1H-NMR spectroscopy and multivariate statistics
Mouse urine samples were prepared by mixing 200 μl of urine with 200 μl of distilled water and 200 μl of 0.1 M phosphate buffer (containing 10% D2O/H2O, v/v, and 0.05% sodium 3-trimethylsilyl-(2,2,3,3-2H4)-1-propionate as a chemical shift reference at δ 0.0). The mixtures were loaded into 96-well plates for high-throughput flow-injection NMR spectroscopy.
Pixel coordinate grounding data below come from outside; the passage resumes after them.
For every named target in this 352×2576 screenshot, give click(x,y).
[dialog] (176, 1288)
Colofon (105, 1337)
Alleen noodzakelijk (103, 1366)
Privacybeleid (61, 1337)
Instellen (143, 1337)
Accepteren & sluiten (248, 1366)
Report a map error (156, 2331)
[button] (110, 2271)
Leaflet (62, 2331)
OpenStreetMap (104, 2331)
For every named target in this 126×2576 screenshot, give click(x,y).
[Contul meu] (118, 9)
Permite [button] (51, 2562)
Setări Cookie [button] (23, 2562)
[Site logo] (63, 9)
Samples were prepared and measured on a spectrometer (Bruker) operating at 600.22 MHz 1H frequency as detailed previously13. In short, a standard 1D pulse sequence (recycle delay-90°-t1-90°-tm-90°-acquisition) was used. Water suppression was performed by irradiating the water peak during the recycle delay (2 s) and mixing time, tm (150 ms); t1 was set to 3 μs. The 90° pulse length was adjusted to ≈10 μs. We acquired 128 transients at 32,000 a data point resolution for each spectrum with a 20 ppm spectral width. Free induction decays were multiplied by an exponential function corresponding to a 0.3-Hz line-broadening factor before Fourier transformation. The NMR spectra were corrected for phase and baseline. Full-resolution 1H-NMR spectra were imported, and the area corresponding to the water region after water suppression (δ4.5–5.0) was discarded. The full-resolution spectra were then processed and analysed using O-PLS-DA as we had done previously13. In this version of discriminant analysis, class separation is maximized by using NMR data (X) to model the class matrix (Y, with n dummy variables for n classes), through decomposition of the covariance matrix (YᵀX) into n − 1 O-PLS components and additional orthogonal signal correction components13. Variance component analysis was performed as described previously83. 1H-NMR profiling was performed in a single batch with the personnel blinded to treatment groups. The O-PLS-DA model was validated using 10,000 random permutations of the original class membership variable to explain (that is, diets, treatments or genotypes), as described previously83.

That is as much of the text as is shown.